[EXTRAIT]:
┄┄┄┄┄┄┄┄┄┄┄┄┄┄┄┄┄┄┄┄

3. Considérant qu'il résulte de l'instruction que MmeB..., de nationalité arménienne, est entrée en France le 23 septembre 2013 et a été hébergée avec ses deux enfants mineurs depuis la prise en considération de leurs demandes d'asile jusqu'au 2 mai 2014 ; qu'il a été mis fin à cet hébergement le 1er mai 2014, à la suite du rejet de sa demande d'asile par l'Office français de protection des réfugiés et apatrides, le 20 janvier 2014, et de la décision du préfet de la Loire-Atlantique, le 18 mars 2014, refusant sa demande de titre de séjour et lui faisant obligation de quitter le territoire français dans le délai de trente jours ; qu'elle a introduit un recours devant la Cour nationale du droit d'asile contre la décision de l'OFPRA ainsi qu'un recours devant le tribunal administratif de Nantes contre la décision du préfet de la Loire-Atlantique ; que, par ordonnance du 19 mai 2014, dont la requérante relève appel, le juge des référés du tribunal administratif de Nantes a rejeté la demande de Mme B...tendant à ce qu'il soit enjoint au préfet de la Loire-Atlantique de lui indiquer un lieu susceptible de l'accueillir avec ses enfants ou, à défaut, un centre d'hébergement et de réinsertion sociale ;

4. Considérant qu'il résulte de l'instruction menée par le juge des référés du tribunal administratif ainsi que lors de l'audience conduite devant le Conseil d'Etat que Mme B... a volontairement quitté l'hébergement qui avait été mis à sa disposition par les autorités locales, au motif qu'il ne lui convenait pas ; que le juge des référés du tribunal administratif de Nantes a pu, dès lors, à bon droit, juger que, dans ces conditions, la requérante ne justifiait d'aucune urgence, au sens des dispositions précitées de l'article L. 521-2 du code de justice administrative ;

5. Considérant, toutefois, qu'il résulte de l'instruction que, postérieurement à l'audience tenue le 11 juin 2014, un hébergement a été trouvé pour MmeB... et ses enfants à partir du 13 juin ; que, par mémoire enregistré le 13 juin 2014, la ministre des affaires sociales et de la santé s'est engagée à fournir à cette famille un hébergement jusqu'à épuisement des recours pendants, compte tenu notamment de l'état de santé de l'un des enfants ; que, dans ces conditions, les conclusions de la requérante sont devenues sans objet ; qu'il n'y a plus lieu, en conséquence, d'y statuer ;

6. Considérant que, dans les circonstances de l'espèce, il n'y a pas lieu de faire droit aux conclusions présentées par MmeB..., au titre de l'article L. 761-1 du code de justice administrative et de l'article 37 de la loi du 10 juillet 1991 ;

O R D O N N E :

------------------

Article 1er : Il n'y a pas lieu de statuer sur la requête de MmeB....

┄┄┄┄┄┄┄┄┄┄┄┄┄┄┄┄┄┄┄┄

[TRAVAIL À EFFECTUER]:
1. Traduisez en anglais la phrase suivante, tirée de l'extrait : « Considérant que, dans les circonstances de l'espèce, il n'y a pas lieu de faire droit aux conclusions présentées par MmeB..., au titre de l'article L. 761-1 du code de justice administrative et de l'article 37 de la loi du 10 juillet 1991 ; »
2. Recopiez, dans l'extrait, le passage qui va de « 6. Considérant que, dans » jusqu'à « requête de MmeB.... » inclusivement.

┄┄┄┄┄┄┄┄┄┄┄┄┄┄┄┄┄┄┄┄

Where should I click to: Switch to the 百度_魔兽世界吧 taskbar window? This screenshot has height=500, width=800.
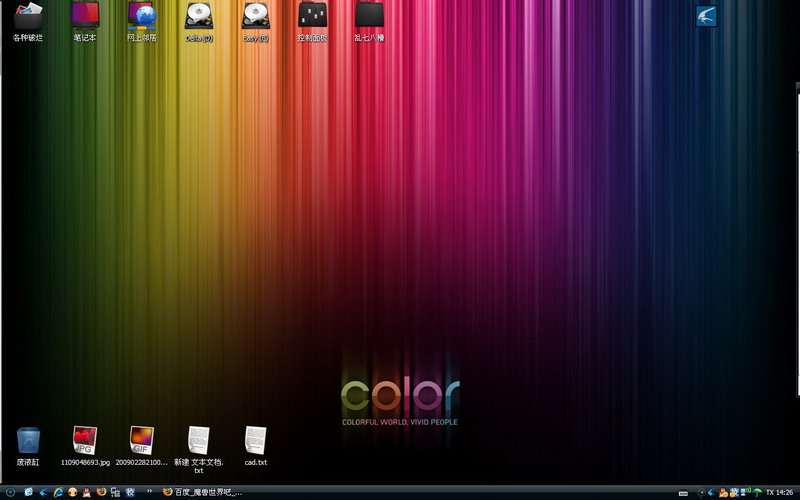click(x=203, y=492)
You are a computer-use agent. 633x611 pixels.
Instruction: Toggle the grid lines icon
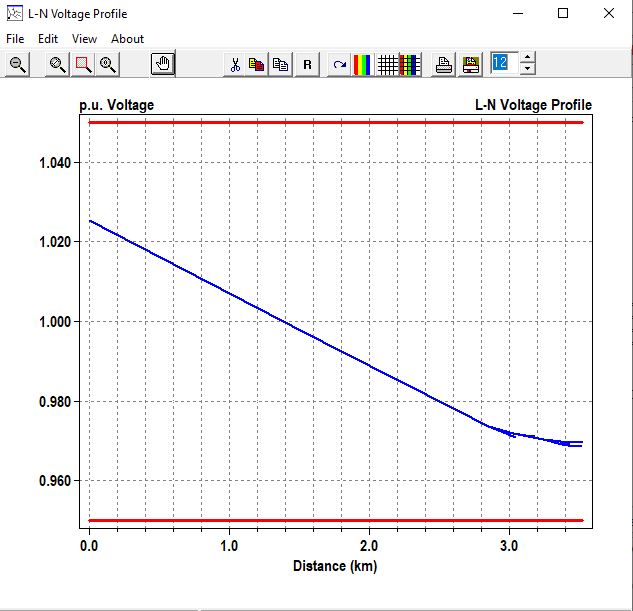click(387, 65)
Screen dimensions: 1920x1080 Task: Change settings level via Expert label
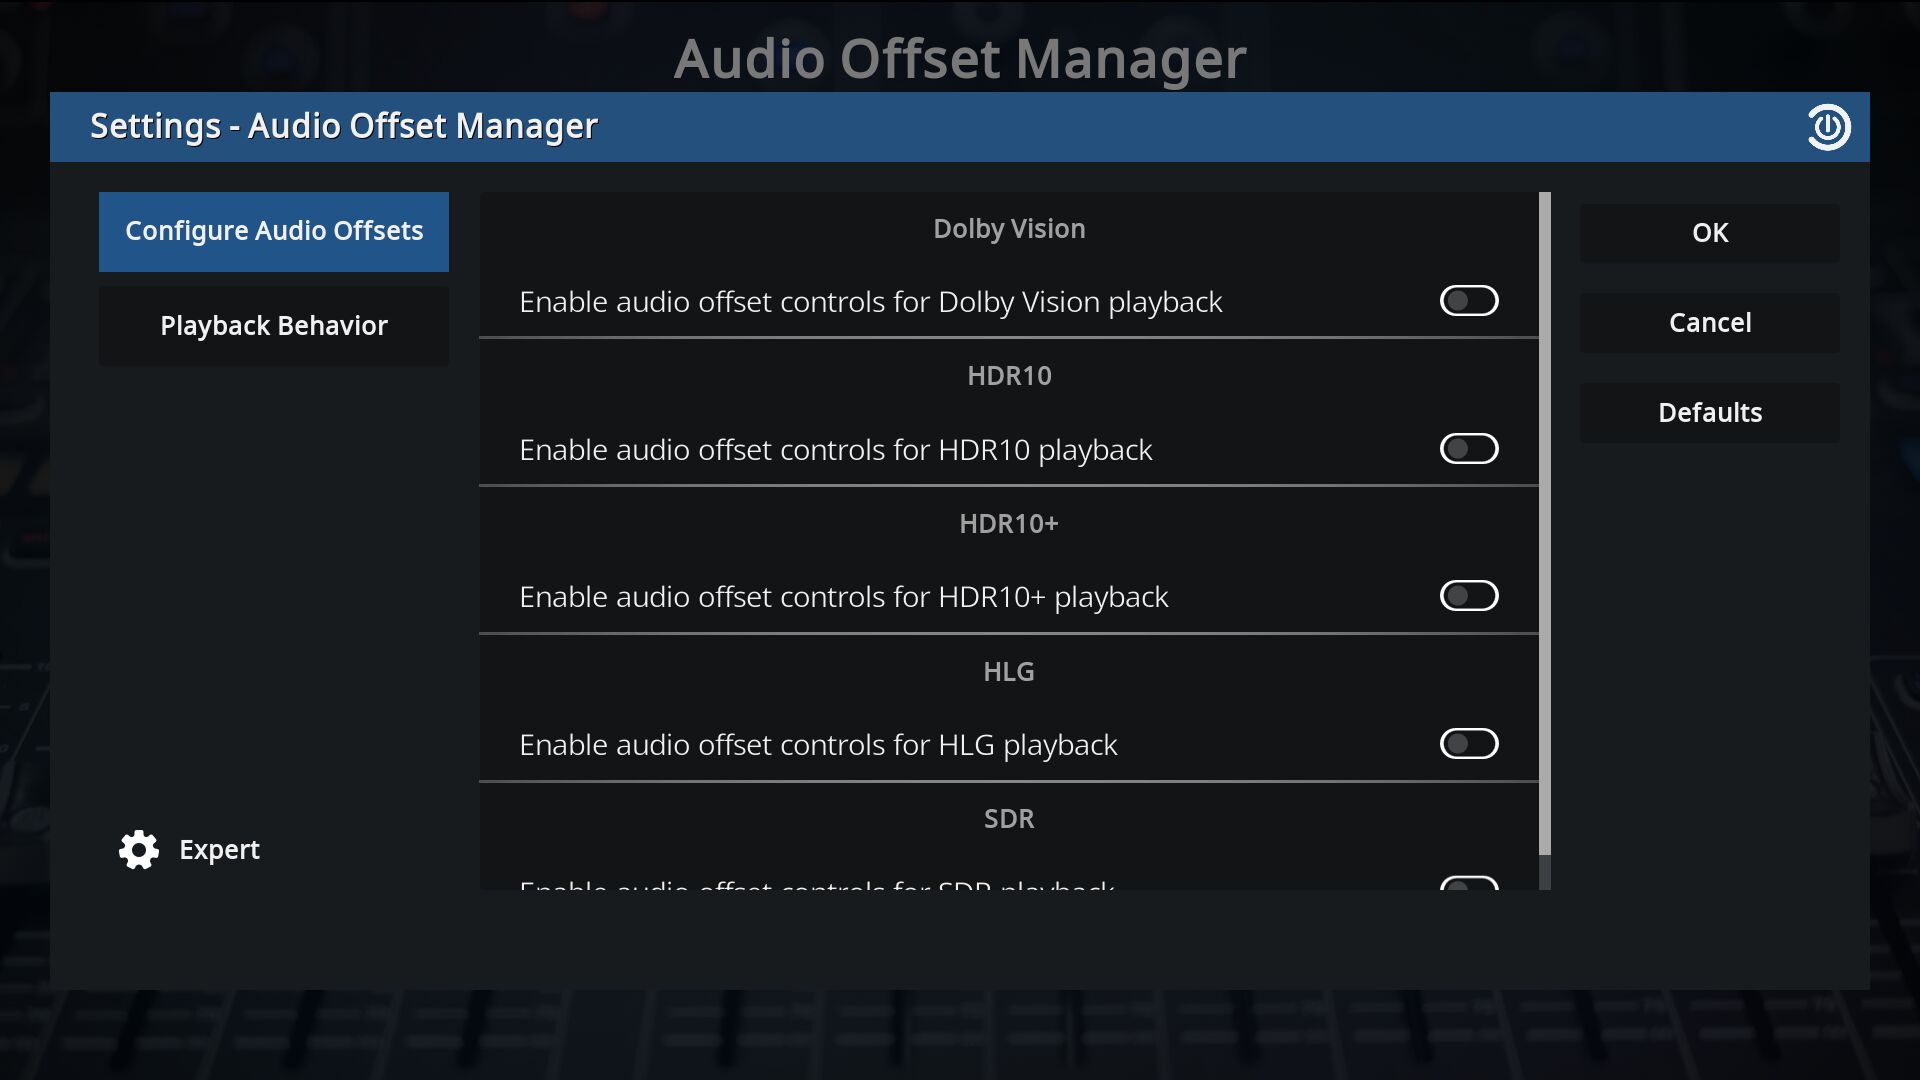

┄┄┄┄┄┄┄┄┄┄┄┄┄┄┄┄┄┄┄┄

[SOLUTIONS DES TÂCHES]:
1. Whereas, in the circumstances of the case, there are no grounds for granting the claims submitted by Mrs B..., under Article L. 761-1 of the Code of Administrative Justice and Article 37 of the Law of 10 July 1991;

2.
6. Considérant que, dans les circonstances de l'espèce, il n'y a pas lieu de faire droit aux conclusions présentées par MmeB..., au titre de l'article L. 761-1 du code de justice administrative et de l'article 37 de la loi du 10 juillet 1991 ;

O R D O N N E :

------------------

Article 1er : Il n'y a pas lieu de statuer sur la requête de MmeB....